The response must hold only the lines from the line containing "Task: Click the gold text color swatch" through the end of the listing, exactly as written.
____
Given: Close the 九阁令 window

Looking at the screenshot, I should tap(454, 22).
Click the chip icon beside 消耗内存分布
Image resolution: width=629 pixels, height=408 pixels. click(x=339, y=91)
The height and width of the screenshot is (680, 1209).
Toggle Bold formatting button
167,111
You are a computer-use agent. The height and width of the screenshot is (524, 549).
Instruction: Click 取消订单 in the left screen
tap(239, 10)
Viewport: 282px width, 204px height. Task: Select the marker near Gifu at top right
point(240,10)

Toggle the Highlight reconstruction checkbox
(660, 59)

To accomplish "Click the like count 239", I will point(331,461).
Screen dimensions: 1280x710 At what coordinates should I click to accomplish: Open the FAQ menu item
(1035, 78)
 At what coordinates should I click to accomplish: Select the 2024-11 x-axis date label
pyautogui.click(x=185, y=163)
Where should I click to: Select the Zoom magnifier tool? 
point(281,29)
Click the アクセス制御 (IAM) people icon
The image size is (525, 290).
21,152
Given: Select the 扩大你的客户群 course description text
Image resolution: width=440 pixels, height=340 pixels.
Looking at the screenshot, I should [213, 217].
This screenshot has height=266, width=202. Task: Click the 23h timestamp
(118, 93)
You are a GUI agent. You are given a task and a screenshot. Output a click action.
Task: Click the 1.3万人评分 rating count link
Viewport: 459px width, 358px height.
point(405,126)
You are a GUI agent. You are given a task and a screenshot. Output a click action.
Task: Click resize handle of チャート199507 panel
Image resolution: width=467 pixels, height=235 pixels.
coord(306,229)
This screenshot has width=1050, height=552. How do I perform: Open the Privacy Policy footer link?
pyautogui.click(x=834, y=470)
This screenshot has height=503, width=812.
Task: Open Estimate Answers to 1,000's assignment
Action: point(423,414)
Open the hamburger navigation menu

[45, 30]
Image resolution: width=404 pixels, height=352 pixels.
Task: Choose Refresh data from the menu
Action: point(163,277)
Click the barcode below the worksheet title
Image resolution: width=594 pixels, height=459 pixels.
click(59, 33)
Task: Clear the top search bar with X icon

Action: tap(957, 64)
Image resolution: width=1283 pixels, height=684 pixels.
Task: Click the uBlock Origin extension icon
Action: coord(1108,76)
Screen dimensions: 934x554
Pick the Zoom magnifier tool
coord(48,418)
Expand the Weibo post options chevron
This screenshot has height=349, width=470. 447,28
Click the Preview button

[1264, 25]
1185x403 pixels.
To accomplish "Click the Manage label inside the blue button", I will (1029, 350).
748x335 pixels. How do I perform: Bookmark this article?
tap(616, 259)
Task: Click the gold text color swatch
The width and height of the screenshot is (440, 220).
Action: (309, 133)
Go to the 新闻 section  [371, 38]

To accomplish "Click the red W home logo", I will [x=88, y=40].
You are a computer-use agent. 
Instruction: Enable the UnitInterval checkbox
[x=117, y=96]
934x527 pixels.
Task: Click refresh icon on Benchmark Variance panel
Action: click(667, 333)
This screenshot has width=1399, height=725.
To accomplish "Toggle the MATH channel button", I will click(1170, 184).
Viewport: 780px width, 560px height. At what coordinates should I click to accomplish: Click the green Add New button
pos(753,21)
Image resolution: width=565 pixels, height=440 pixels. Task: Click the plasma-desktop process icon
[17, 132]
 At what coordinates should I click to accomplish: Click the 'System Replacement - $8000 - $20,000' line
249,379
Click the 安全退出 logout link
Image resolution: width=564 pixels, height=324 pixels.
____
** Problem solution **
Task: Click the gold text color swatch
The width and height of the screenshot is (440, 220).
Action: (309, 133)
Go to the 新闻 section  [371, 38]

To accomplish "Click the red W home logo", I will [x=88, y=40].
You are a computer-use agent. 
Instruction: Enable the UnitInterval checkbox
[x=117, y=96]
934x527 pixels.
Task: Click refresh icon on Benchmark Variance panel
Action: click(667, 333)
This screenshot has width=1399, height=725.
To accomplish "Toggle the MATH channel button", I will click(1170, 184).
Viewport: 780px width, 560px height. At what coordinates should I click to accomplish: Click the green Add New button
pos(753,21)
Image resolution: width=565 pixels, height=440 pixels. Task: Click the plasma-desktop process icon
[17, 132]
 At what coordinates should I click to accomplish: Click the 'System Replacement - $8000 - $20,000' line
249,379
Click the 安全退出 logout link
Image resolution: width=564 pixels, height=324 pixels.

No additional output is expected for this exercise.